Bedford girls hoops reach D-I semifinals
BEDFORD – After having taken down No. 6 Alvirne in the first round, it looked like the No. 11 Merrimack girls basketball team could be headed towards another upset victory.
The Tomahawks had trailed by as many as 10 in the first half, but they managed to quickly claw their way back into the game by the end of the third quarter on Saturday.
Then, the Bulldogs quickly reminded everybody why they finished the regular season in third place. Bedford closed out the game on a commanding 22-6 run, topping Merrimack 52-33 in the quarterfinals of the Division I playoffs.
Merrimack got on the board early after halftime, when Sara Wozniak hit a quick 3. Then, following a pair of Bedford baskets, Merrimack managed to put together a 9-4 run, cutting their deficit to only three.

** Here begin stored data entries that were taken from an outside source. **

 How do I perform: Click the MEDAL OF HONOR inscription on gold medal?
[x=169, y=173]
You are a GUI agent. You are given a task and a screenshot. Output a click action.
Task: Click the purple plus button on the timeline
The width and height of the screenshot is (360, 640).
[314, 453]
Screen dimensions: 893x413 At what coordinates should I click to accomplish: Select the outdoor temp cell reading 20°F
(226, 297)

However, Bedford’s Alyson Fillion converted on an and-one, starting Bedford’s dominant ending to the game. The Tomahawks only managed to score four points from that point forward, and Bedford pulled away with a combination of defense and offensive rebounds.

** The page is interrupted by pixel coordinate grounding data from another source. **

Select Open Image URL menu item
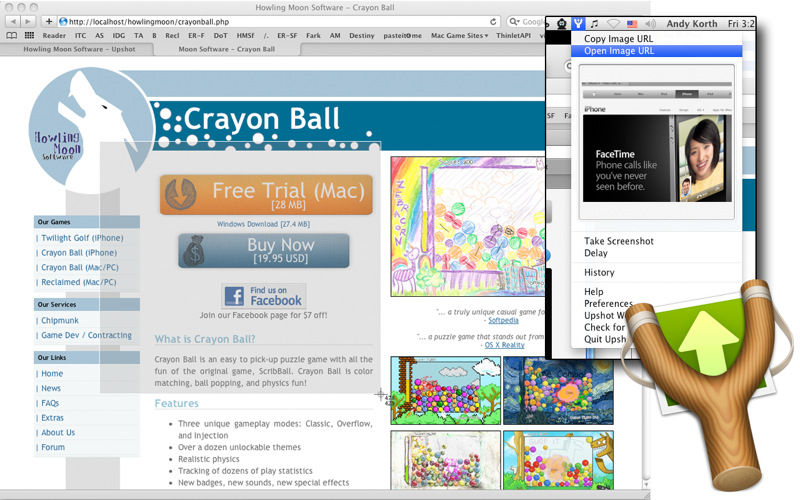This screenshot has height=500, width=800. pyautogui.click(x=621, y=52)
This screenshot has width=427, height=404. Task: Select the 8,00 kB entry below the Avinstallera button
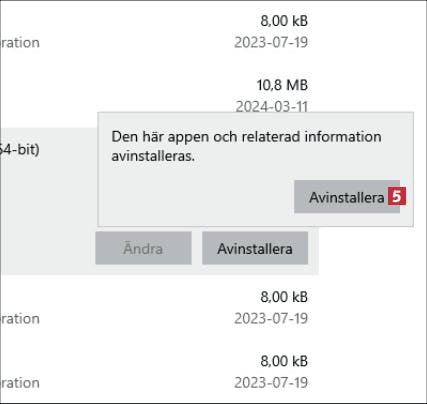pos(159,308)
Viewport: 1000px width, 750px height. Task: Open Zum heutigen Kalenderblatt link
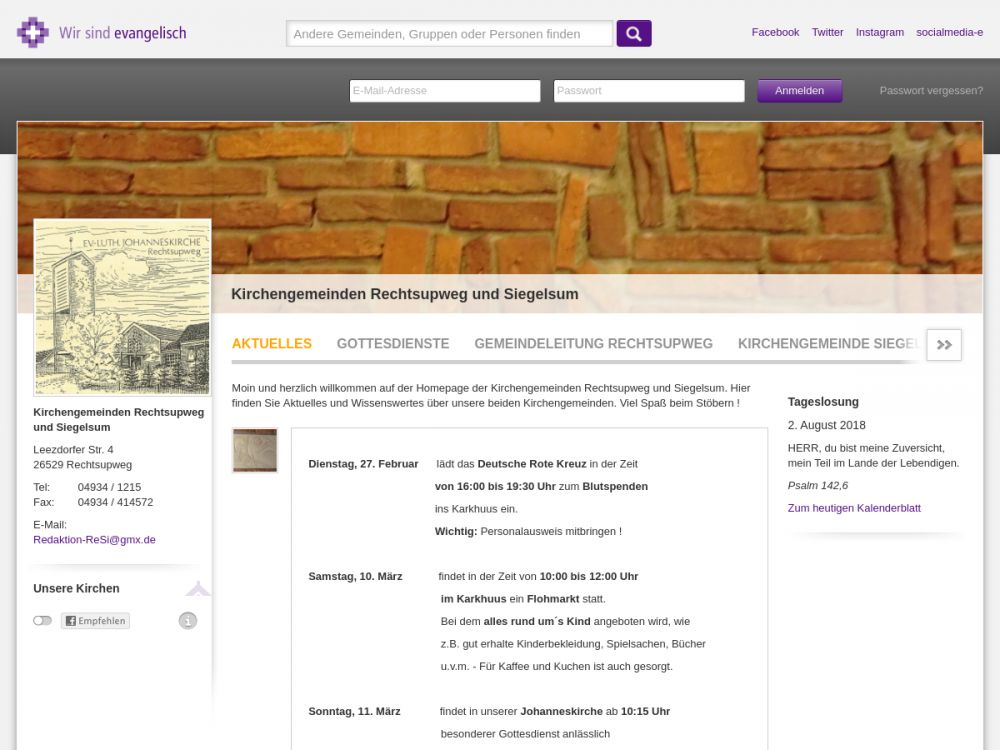[x=854, y=508]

The Tomahawks got off to a relatively slow start to the game, trailing by 10 early in the first quarter. Luckily, Jolie Jacoby and Amanda D’Amico both sank 3-pointers to make it 14-7 at the end of the first. The Tomahawks got to the line plenty in the second frame, but the team missed a total nine free throws during the quarter.
"I think the difference maker in the first half was missed free throws," said coach Courtney Cheetham. "Any kid can go practice and make 10-for-10, but then you come in the game and go 5-for-10."

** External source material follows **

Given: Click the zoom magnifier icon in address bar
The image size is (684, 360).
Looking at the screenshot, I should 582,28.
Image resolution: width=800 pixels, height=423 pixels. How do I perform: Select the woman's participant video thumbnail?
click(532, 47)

Wozniak led the Tomahawks with 12 points. Jacoby chipped in seven, while Abby Yuan added another five. Bri Purcell led the Bulldogs with 12 points. Bedford took on No. 2 Londonderry in the Division I semifinals on Thursday. Results were not available by Bedford Journal press time.
The Tomahawks finished the season with a 9-10 overall record, which was a drastic improvement over last year’s 2-16 campaign. Cheetham was happy with her team’s improvements, and she looks forward to the future of the program.
"I like to say I’m always proud of how my kids play as long as they leave it all out on the floor," she said. "Merrimack basketball has come a long way, and I’m happy to be a part of it."